--- START ---
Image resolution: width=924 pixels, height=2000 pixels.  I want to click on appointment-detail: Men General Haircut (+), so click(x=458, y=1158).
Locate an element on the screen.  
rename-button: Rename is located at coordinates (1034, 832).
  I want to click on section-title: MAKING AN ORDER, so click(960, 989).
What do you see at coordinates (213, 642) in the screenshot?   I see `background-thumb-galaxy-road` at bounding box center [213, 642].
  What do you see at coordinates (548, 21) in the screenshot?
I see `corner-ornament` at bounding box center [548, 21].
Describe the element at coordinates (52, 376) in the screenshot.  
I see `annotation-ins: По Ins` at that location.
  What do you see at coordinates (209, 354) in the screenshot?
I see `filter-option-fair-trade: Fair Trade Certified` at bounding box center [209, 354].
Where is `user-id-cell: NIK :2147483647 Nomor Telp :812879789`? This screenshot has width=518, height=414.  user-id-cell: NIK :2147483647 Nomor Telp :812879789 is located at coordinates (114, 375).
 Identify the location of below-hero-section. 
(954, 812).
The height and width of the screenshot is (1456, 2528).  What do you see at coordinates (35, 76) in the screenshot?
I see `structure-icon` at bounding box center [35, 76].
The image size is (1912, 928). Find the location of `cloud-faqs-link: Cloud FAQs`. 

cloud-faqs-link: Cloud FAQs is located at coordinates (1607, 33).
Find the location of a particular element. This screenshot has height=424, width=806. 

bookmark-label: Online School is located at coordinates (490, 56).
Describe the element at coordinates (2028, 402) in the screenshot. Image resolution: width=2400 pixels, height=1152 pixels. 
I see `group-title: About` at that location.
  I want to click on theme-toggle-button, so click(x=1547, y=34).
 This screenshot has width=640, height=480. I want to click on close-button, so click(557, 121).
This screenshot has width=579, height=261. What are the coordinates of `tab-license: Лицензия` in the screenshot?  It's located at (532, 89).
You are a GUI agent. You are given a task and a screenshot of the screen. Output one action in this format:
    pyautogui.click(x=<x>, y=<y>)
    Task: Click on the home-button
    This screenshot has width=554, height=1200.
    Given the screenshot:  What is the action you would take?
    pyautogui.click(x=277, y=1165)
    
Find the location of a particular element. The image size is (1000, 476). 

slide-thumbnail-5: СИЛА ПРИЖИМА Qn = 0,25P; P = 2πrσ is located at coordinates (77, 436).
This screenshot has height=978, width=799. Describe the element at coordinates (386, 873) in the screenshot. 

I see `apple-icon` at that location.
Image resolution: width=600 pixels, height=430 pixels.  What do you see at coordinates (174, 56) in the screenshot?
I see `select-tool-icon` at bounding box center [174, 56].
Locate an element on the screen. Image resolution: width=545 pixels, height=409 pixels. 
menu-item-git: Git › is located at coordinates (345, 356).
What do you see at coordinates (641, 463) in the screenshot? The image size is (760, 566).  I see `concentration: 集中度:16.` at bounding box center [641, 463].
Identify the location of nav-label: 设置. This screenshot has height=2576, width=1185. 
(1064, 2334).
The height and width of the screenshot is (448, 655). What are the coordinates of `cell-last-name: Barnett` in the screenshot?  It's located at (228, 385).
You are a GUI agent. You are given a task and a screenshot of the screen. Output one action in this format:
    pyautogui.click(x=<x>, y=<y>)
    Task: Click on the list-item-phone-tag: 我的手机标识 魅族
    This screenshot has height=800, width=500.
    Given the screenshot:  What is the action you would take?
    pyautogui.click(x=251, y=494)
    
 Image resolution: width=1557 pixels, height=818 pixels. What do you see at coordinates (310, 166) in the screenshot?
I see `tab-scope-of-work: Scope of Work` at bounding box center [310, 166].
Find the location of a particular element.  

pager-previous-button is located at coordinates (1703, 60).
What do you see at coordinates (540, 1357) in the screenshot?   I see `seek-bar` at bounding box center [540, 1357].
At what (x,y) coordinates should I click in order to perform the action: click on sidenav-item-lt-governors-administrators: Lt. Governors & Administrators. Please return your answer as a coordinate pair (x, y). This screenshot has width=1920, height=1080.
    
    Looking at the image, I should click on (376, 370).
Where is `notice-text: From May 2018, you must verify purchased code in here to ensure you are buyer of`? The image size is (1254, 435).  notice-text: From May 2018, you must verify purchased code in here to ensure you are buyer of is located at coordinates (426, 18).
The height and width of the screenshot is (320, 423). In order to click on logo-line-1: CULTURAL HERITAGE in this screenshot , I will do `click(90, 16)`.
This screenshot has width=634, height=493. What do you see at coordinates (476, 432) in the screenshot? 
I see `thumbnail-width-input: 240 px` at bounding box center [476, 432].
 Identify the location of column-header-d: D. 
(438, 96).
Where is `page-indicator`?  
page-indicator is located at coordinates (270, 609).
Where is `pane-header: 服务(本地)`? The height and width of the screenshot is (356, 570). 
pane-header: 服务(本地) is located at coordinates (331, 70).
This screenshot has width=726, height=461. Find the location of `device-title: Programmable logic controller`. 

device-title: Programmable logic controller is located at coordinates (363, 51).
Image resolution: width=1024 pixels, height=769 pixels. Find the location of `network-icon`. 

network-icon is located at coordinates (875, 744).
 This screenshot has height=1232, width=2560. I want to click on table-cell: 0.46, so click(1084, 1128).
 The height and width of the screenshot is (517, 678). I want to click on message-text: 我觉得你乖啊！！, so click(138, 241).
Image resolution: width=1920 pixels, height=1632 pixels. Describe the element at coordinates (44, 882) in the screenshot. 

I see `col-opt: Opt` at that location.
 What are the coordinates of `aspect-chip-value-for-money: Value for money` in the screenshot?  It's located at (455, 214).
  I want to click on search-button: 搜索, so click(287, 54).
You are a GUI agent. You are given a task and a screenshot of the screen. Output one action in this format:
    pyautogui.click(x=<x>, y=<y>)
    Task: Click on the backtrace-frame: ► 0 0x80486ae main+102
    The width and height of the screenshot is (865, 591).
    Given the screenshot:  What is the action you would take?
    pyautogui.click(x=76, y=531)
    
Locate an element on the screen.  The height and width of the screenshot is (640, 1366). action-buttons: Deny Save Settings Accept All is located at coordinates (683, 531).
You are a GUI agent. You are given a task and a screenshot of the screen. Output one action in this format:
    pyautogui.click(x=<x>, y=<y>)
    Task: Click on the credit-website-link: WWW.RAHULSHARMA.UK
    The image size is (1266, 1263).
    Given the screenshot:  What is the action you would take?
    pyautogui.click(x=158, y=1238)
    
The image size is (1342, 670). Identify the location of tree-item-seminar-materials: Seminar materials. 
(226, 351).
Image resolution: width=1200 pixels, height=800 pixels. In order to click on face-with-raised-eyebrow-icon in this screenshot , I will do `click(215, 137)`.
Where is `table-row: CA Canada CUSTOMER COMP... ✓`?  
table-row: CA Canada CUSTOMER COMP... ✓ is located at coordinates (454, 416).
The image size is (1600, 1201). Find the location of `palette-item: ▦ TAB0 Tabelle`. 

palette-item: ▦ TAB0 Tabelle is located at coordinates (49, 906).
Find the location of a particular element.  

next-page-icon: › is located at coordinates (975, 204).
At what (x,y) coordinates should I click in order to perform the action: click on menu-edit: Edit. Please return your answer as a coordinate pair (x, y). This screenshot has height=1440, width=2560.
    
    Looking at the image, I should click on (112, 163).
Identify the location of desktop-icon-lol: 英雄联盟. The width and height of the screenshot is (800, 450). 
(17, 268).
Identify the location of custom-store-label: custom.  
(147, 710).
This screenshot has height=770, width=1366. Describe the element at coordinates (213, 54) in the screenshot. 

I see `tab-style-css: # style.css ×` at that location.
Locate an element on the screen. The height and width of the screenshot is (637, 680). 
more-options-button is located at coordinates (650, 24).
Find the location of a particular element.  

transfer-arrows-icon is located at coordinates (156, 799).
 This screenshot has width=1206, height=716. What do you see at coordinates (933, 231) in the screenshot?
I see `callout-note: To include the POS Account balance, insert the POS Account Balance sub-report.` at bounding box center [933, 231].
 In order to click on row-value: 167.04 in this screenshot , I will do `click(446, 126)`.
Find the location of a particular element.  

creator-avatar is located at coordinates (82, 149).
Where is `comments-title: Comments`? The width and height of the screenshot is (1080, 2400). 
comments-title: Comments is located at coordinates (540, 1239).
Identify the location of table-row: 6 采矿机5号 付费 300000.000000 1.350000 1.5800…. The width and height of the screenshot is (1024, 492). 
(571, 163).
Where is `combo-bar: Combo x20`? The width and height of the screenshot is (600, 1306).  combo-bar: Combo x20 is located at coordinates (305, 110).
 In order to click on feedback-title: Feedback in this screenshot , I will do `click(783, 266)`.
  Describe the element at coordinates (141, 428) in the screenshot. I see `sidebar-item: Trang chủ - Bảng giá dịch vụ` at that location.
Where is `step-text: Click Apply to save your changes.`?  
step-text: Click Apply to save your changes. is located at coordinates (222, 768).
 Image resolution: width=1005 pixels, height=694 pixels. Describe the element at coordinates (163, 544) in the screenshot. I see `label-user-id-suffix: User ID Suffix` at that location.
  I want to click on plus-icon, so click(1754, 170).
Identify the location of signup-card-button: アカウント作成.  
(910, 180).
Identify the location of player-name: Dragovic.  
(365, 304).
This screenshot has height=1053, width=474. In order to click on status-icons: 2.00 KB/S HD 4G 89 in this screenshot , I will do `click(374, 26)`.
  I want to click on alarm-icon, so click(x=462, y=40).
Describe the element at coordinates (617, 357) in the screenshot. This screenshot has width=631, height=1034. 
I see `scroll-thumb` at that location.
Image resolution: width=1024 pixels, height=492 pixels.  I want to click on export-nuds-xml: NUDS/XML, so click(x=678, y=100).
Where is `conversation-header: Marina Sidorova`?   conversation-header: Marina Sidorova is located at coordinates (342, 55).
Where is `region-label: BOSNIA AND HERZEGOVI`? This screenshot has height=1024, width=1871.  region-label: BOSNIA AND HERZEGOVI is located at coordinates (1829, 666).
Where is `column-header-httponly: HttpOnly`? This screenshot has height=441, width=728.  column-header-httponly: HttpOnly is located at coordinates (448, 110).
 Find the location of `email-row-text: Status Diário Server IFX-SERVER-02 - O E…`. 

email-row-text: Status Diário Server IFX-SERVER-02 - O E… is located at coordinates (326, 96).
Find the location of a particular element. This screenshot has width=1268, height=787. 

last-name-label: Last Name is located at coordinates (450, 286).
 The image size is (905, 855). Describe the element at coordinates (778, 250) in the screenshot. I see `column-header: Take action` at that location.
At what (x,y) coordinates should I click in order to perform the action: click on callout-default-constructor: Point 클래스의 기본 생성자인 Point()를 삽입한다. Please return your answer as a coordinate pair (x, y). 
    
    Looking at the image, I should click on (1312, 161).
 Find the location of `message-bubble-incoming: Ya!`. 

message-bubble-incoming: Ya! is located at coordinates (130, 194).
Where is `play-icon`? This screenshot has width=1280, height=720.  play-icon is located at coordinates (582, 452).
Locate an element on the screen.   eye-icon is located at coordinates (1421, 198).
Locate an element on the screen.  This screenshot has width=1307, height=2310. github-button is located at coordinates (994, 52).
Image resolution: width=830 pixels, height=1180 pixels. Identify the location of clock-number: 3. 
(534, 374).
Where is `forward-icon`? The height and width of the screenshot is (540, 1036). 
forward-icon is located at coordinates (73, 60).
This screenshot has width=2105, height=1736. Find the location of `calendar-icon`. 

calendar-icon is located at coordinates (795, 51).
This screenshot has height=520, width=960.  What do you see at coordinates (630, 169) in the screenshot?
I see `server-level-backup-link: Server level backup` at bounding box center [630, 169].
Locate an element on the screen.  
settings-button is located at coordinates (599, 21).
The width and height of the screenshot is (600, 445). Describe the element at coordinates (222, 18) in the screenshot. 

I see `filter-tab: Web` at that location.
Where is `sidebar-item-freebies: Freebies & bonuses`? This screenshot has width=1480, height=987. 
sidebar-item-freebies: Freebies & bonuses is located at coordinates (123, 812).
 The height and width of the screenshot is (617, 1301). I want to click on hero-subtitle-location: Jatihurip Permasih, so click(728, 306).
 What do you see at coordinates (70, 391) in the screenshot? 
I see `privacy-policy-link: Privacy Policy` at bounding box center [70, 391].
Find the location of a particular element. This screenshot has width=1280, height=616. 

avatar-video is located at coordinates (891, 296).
--- END ---
- _Task description_: Duplicate the rows above verbatim, starting with the line that contains "coordinates (683, 531)." and continuing through the line that contains "palette-item: ▦ TAB0 Tabelle is".

- _Task response_:
Locate an element on the screen.  The height and width of the screenshot is (640, 1366). action-buttons: Deny Save Settings Accept All is located at coordinates (683, 531).
You are a GUI agent. You are given a task and a screenshot of the screen. Output one action in this format:
    pyautogui.click(x=<x>, y=<y>)
    Task: Click on the credit-website-link: WWW.RAHULSHARMA.UK
    The image size is (1266, 1263).
    Given the screenshot:  What is the action you would take?
    pyautogui.click(x=158, y=1238)
    
The image size is (1342, 670). Identify the location of tree-item-seminar-materials: Seminar materials. 
(226, 351).
Image resolution: width=1200 pixels, height=800 pixels. In order to click on face-with-raised-eyebrow-icon in this screenshot , I will do `click(215, 137)`.
Where is `table-row: CA Canada CUSTOMER COMP... ✓`?  
table-row: CA Canada CUSTOMER COMP... ✓ is located at coordinates (454, 416).
The image size is (1600, 1201). Find the location of `palette-item: ▦ TAB0 Tabelle`. 

palette-item: ▦ TAB0 Tabelle is located at coordinates (49, 906).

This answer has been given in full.